Kaggle Iterations
These are notes on the “Road to the Top” notebooks that span lessons 6 and 7 of Fast AI Practical Deep Learning for Coders. I’ve separated these from the main topics of those lectires to keep the posts focused.
- Recreate the softmax and cross-entropy loss spreadsheet example
- Read the “Road to the Top” notebook series - parts 1, 2 and 3
- Read “Things that confused me about cross entropy” by Chris Said.
1. General Points
The focus should be:
- Create an effective validation set
- Iterate quickly to find changes which improve the validation set
Train a simple model straight away, get a result and submit it. You can iterate and improve later.
Data augmentation, in particular test-time augmentation (TTA), can improve results.
2. Some Rules of Thumb
Rules of thumb on model selection by problem type:
- For computer vision use CNNs, fine-tune a pre-trained model. See comparison of pre-trained models here.
- If unsure which model to choose, start with (small) convnext.
- Different models can have big differences in accuracy so try a few small models from different families.
- Once you are happy with the model, try a size up in that family.
- Resizing images to a square is a good, easy compromise to accomodate many different image sizes, orientations and aspect ratios. A more involved approach that may improve results is to batch images together and resize them to the median rectangle size.
- For tabular data, random forests will give a reasonably good result.
- GBMs will give a better result eventually, but with more effort required to get a good model.
- Worth running a hyperparameter grid search for GBM because it’s fiddly.
Rules of thumb on hardware:
- You generally want ~8 physical CPUs per GPU
- If model training is CPU bound, it can help to resize images to be smaller. The file I/O on the CPU may be taking too long.
- If model training is CPU bound and GPU usage is low, you might as well go up to a “better” (i.e. bigger) model with no increase of overall execution time.
3. Gradient Accumulation
This is a technique that allows you to run larger batch sizes without running out of GPU memory.

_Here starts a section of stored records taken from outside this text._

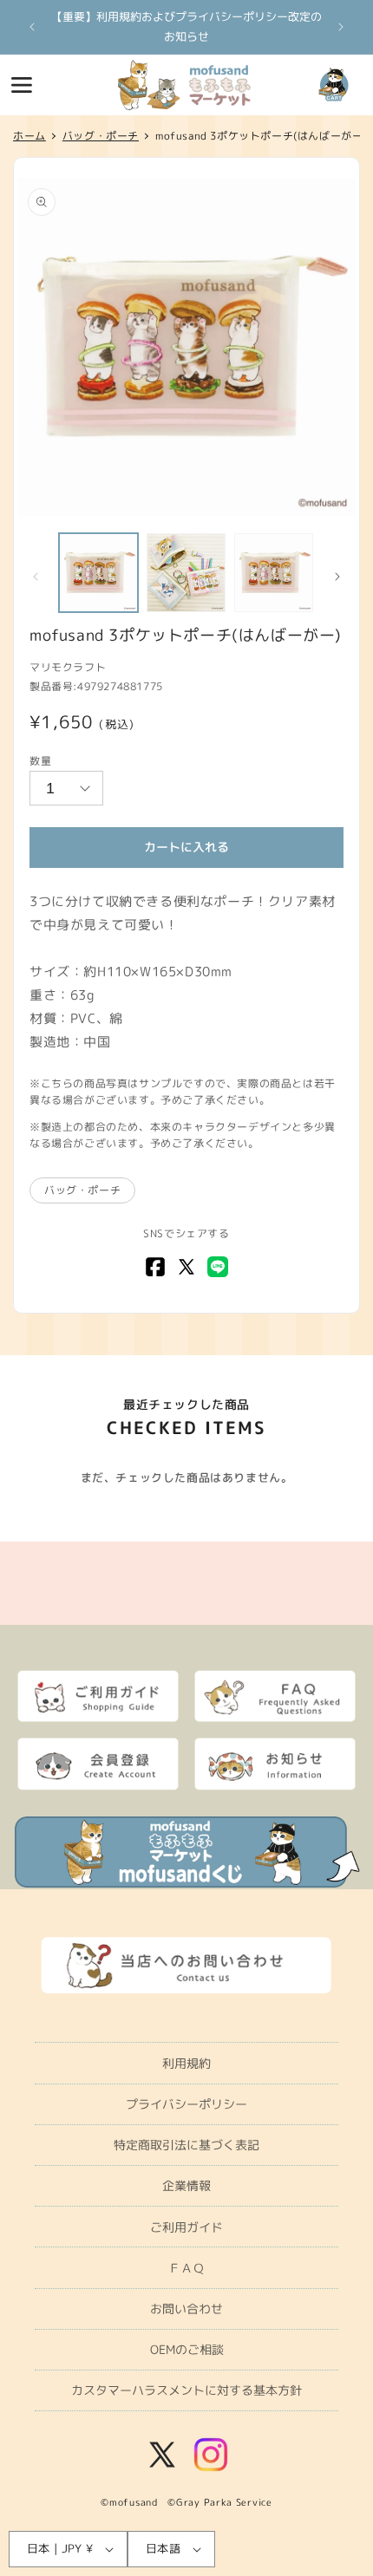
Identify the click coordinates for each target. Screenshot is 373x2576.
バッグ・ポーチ (82, 1190)
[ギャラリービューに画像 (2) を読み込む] (186, 572)
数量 (40, 760)
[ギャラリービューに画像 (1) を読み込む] (98, 572)
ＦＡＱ (186, 2268)
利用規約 (186, 2063)
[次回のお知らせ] (341, 27)
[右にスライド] (337, 577)
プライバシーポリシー (186, 2104)
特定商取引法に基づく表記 (186, 2144)
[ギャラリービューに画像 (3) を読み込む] (273, 572)
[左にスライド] (35, 577)
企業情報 (186, 2185)
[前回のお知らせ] (32, 27)
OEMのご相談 (187, 2349)
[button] (22, 85)
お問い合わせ (186, 2308)
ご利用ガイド (186, 2227)
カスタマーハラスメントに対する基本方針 (186, 2390)
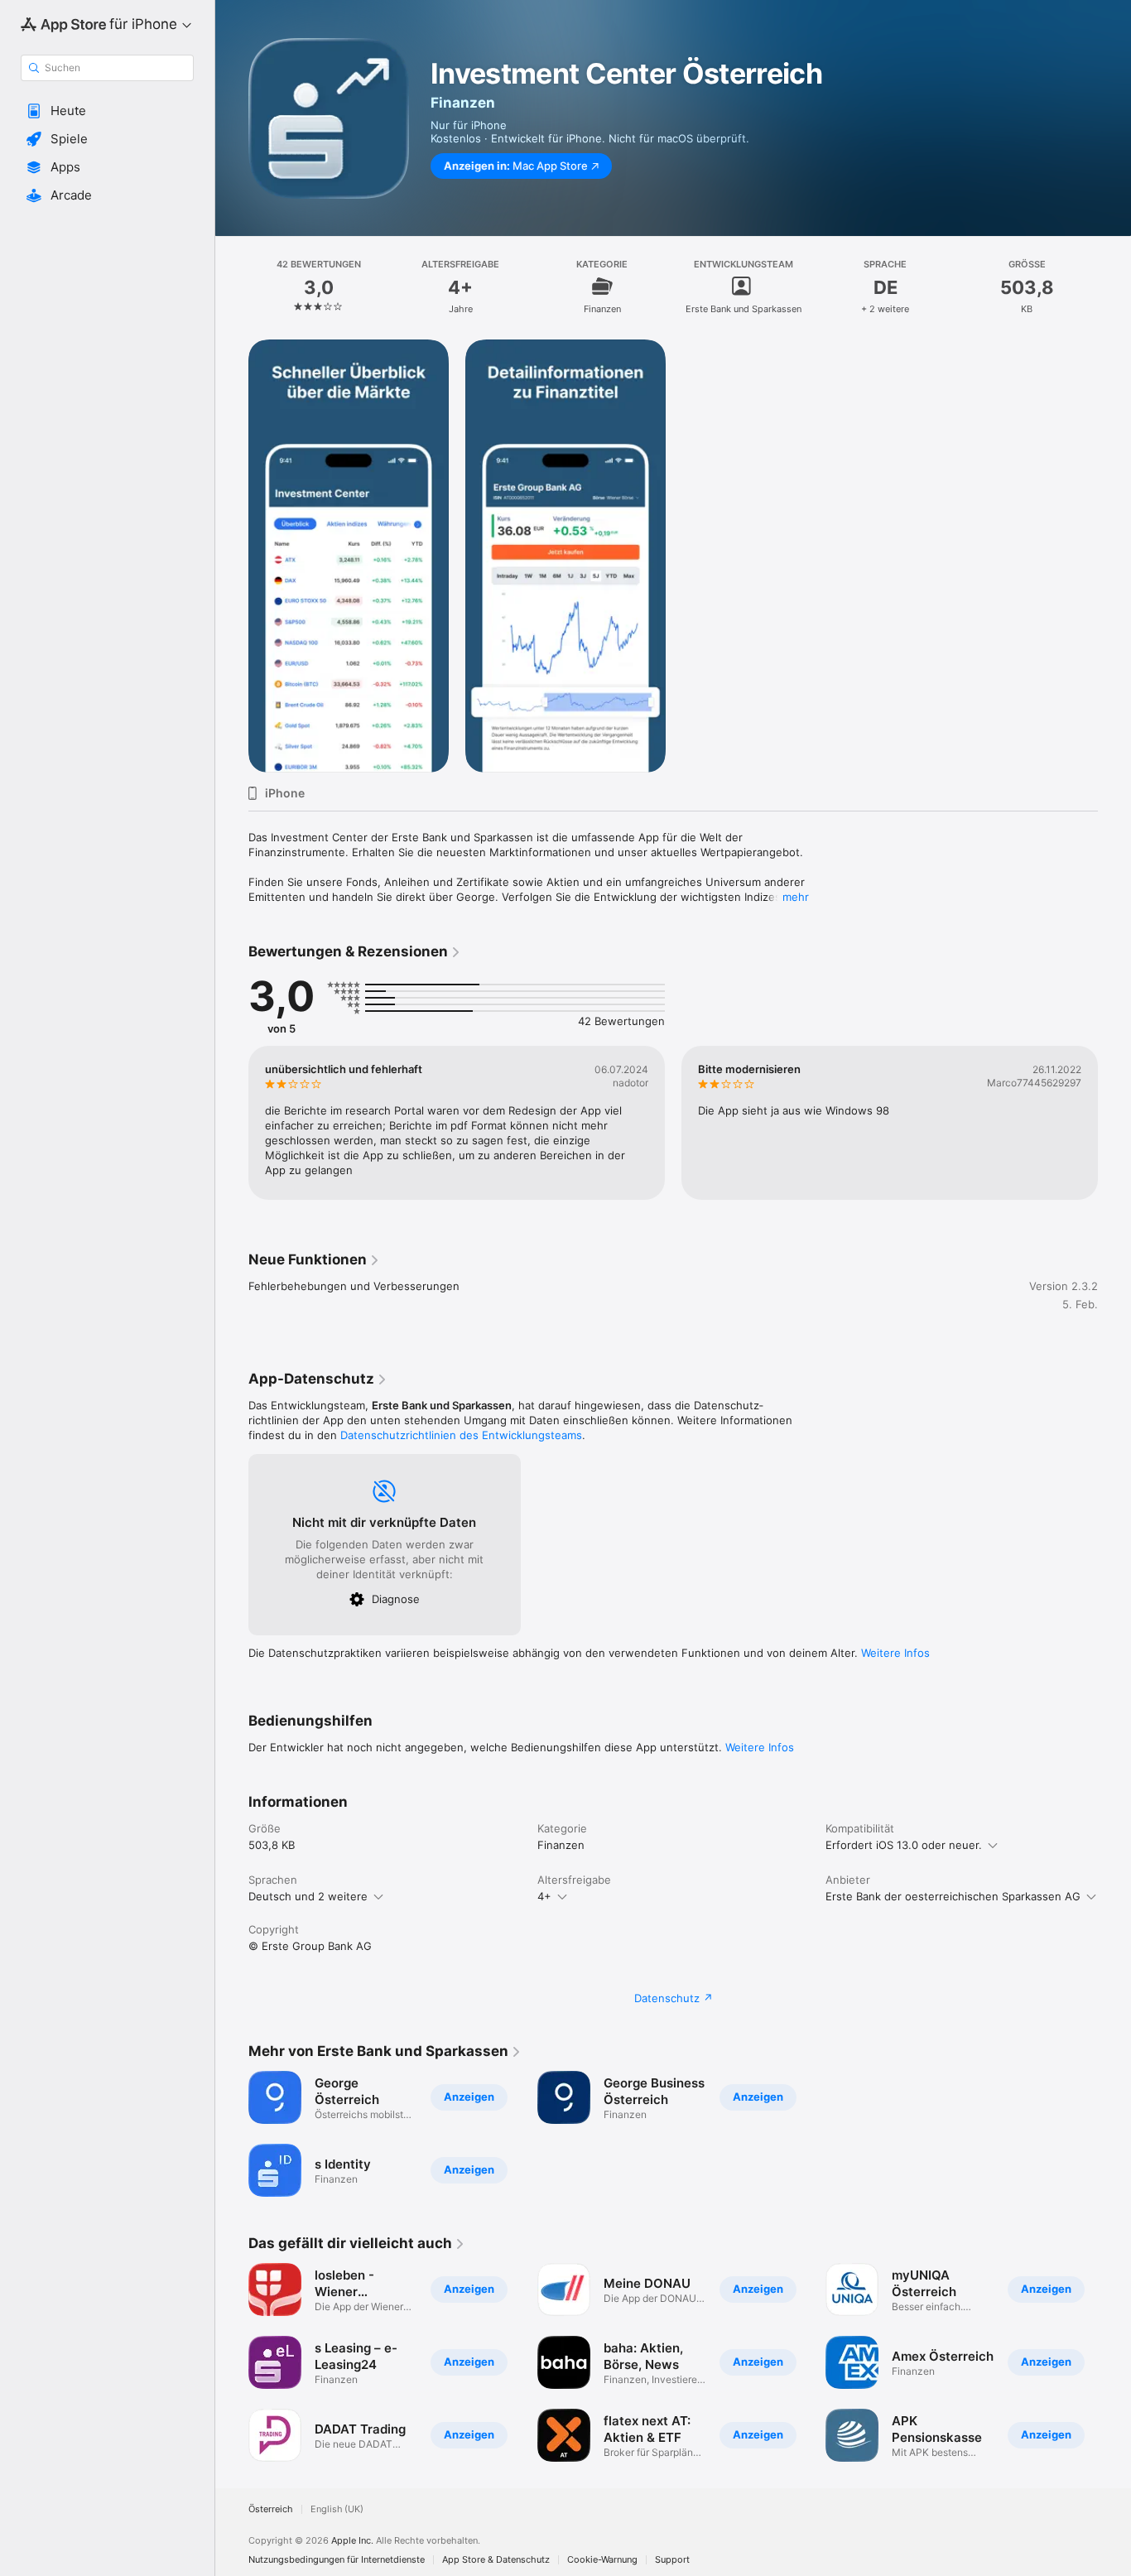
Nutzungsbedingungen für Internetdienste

Rather than needing to fit a whole batch (say, 64 images) in memory, we can split this up into sub-batches. Let’s say we use an accumulation factor of 4; this means each sub-batch would have 16 images.
We calculate the gradient for each sub-batch but don’t immediately subtract it from the weights. We also keep a running count of the number of images we have seen. Once we have seen 64 images, i.e. 4 batches, then apply the total accumulated gradient and reset the count. Remember that in Pytorch, if we calculate another gradient without zeroing in between, it will add the new gradient to the old one, so this is in effect the “default behaviour”.
Gradient accumulation gives an identical result unless using batch normalisation, since the moving averages will be more volatile. Most big models use layer normalisation rather than batch normalisation so often this is not an issue.
How do we pick a batch size? Just pick the largest you can without running out of GPU memory.
Why not just reduce the batch size? If using a pretrained model, the other parameters such as learning rate work for that batch size and might not work for others. So we’d have to perform a hyperparameter search again to find a good combination for the new batch size. Gradient accumulation sidesteps this issue.
4. Multi-target Classification
Consider the case where we want to train a model with two different predicted labels, say plant species and disease type. If we have 10 plant species and 10 diseases, we create a model with 20 output neurons.
How does the model know what each should do? Through the loss function. We make one loss function for disease which takes the first 10 columns of the input to the final layer, and a second loss function for variety which takes the last 10 columns of the input to the final layer. The overall loss function is the sum of the two.
If you train it for longer, the multi target model can get better at predicting one target, say disease, than a single target model trained on just disease alone.
- The early layers that are useful for variety may also be useful for disease
- Knowing the variety may be useful in predicting disease if there are confounding factors between disease and variety. For example, certain diseases affect certain varieties.